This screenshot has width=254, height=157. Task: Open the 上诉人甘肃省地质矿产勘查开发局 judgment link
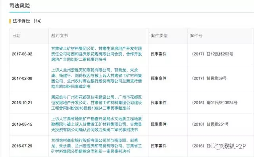(x=96, y=124)
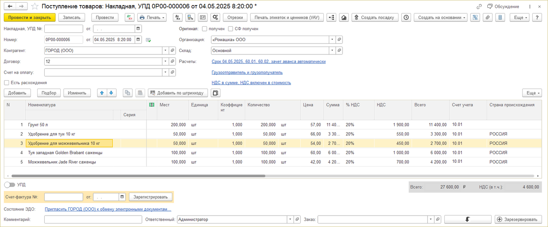Viewport: 548px width, 227px height.
Task: Click into the Комментарий input field
Action: point(93,220)
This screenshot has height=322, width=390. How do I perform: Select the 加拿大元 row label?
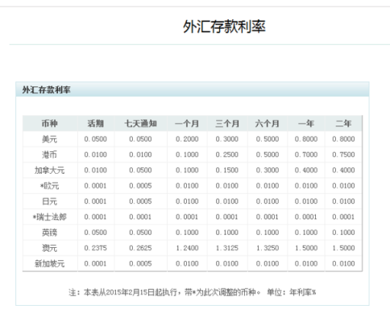tap(50, 170)
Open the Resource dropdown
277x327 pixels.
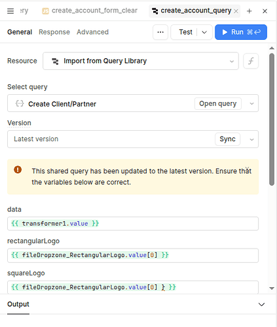tap(141, 61)
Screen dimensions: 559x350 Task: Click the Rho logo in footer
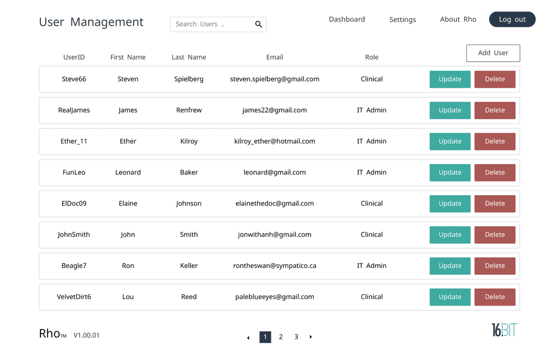coord(53,334)
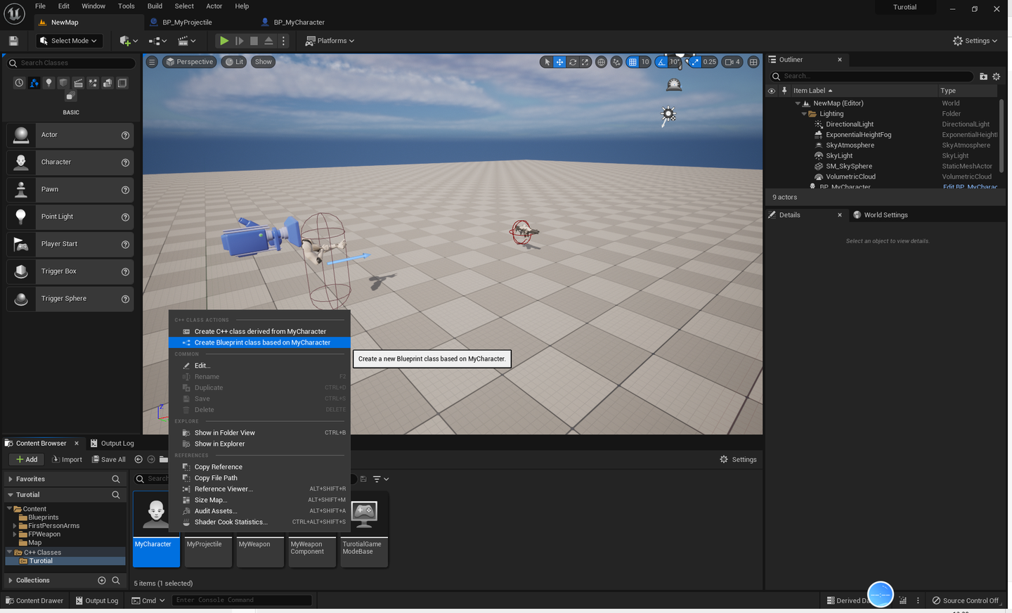The width and height of the screenshot is (1012, 613).
Task: Select the Scale transform tool in the viewport
Action: coord(585,62)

########

> _YOUR TASK_: Whenever images occur above, omit them and retype each line exactly as it stands.

> _RESPONSE TO THE TASK_:
This screenshot has width=254, height=157. Task: Open the 上诉人甘肃省地质矿产勘查开发局 judgment link
(x=96, y=124)
Viewport: 548px width, 227px height.
Task: Click into the Комментарий input field
Action: point(93,220)
This screenshot has height=322, width=390. How do I perform: Select the 加拿大元 row label?
tap(50, 170)
Open the Resource dropdown
277x327 pixels.
tap(141, 61)
Screen dimensions: 559x350 Task: Click the Rho logo in footer
coord(53,334)
The width and height of the screenshot is (1012, 613).
Task: Select the Scale transform tool in the viewport
Action: coord(585,62)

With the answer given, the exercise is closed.